But to get through the circuit requires more than just physical strength. Traversing this multi-dimensional training session is also a test of skill and mental determination.
The unconventional design of this circuit will push your fitness to the limit. Against the timer, your objective is to complete all 1000 repetitions. But beware, as you’ll find out in more detail below, burpee punishments await those who haven’t got the willpower to push through the pain.
Don’t be scared off by the 1000 reps (or physical reprimand – which has been included to challenge advanced exercisers). In the hints and tips section below, I explain how the beginner or untrained individual can modify the circuit to suit their fitness level.
First, warm up your whole body with a 2000-metre row or a solid 10 minutes of skipping. Also, before jumping into the circuit, perform a few light sets of main compound exercises. This will prepare your muscles and mind for the demands of the workout.
When attacking this strength circuit, you have two options to choose from. The first option is similar to the CrossFit Murph workout. The second option observes a formal circuit format.
Strength workout option 1
You are to complete 100 repetitions on each exercise.
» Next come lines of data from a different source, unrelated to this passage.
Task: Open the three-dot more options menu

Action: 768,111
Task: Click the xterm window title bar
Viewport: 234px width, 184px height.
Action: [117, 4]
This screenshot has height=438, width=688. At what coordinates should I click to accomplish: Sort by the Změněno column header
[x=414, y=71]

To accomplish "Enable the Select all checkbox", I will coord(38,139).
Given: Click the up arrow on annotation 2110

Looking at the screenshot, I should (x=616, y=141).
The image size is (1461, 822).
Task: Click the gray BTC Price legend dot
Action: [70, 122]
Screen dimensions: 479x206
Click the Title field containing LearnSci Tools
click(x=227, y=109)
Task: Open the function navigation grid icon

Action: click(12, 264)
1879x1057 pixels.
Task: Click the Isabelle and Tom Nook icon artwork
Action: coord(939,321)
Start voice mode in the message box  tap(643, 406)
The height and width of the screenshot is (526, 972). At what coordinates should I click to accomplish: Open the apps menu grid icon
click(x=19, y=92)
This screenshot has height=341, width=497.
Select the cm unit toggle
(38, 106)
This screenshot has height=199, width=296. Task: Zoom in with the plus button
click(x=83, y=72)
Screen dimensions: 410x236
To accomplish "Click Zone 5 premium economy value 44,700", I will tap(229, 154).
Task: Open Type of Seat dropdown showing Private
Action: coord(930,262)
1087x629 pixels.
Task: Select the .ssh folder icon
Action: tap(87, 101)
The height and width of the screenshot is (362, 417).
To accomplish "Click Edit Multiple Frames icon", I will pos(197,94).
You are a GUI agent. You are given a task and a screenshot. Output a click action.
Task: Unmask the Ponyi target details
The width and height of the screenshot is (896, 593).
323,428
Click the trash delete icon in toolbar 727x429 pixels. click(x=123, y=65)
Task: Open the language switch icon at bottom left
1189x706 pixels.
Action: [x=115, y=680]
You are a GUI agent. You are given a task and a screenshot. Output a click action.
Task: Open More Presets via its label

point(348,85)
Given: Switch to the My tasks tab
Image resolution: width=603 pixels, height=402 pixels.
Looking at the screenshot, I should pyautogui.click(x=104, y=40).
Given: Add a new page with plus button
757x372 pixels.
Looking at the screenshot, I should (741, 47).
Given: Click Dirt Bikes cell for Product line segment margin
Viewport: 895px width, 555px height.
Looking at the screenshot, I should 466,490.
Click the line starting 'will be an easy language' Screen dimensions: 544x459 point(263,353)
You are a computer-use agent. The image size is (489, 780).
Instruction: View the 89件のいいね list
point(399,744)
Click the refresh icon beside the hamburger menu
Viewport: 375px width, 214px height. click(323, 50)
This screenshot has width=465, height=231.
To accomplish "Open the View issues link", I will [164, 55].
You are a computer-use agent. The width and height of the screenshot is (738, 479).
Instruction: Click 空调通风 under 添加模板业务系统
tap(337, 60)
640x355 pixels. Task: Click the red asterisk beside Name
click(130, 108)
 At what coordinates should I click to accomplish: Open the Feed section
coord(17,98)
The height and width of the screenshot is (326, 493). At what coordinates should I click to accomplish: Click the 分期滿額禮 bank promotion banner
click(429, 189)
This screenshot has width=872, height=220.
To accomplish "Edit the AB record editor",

Work through the 10 stations as per the session plan. There’s a catch with this option though. Once you start an exercise, you should transition until you have completed all one hundred reps.
Also, for advanced trainers, if you do rest before polishing those 100 repetitions, regardless of how many times, you must perform a set of 10 burpees as a punishment. Example: if you split the bench press into sets of 25reps you would incur 30 burpees: 25 reps bench press – 10 reps burpees – 25 reps bench press – 10reps burpees – 25 reps bench press – 10 reps burpees – 25 reps bench press. Here you would have added 30 extra burpees to one exercise.
Related: A Guide to Strength Training >
Strength circuit option 2
The second option observes a more formal circuit format. Organised into a circle, or loop, you are to perform 10 repetitions on each of the 10 exercises. Once you've visited all 10 stations, you have completed a lap and can take a break.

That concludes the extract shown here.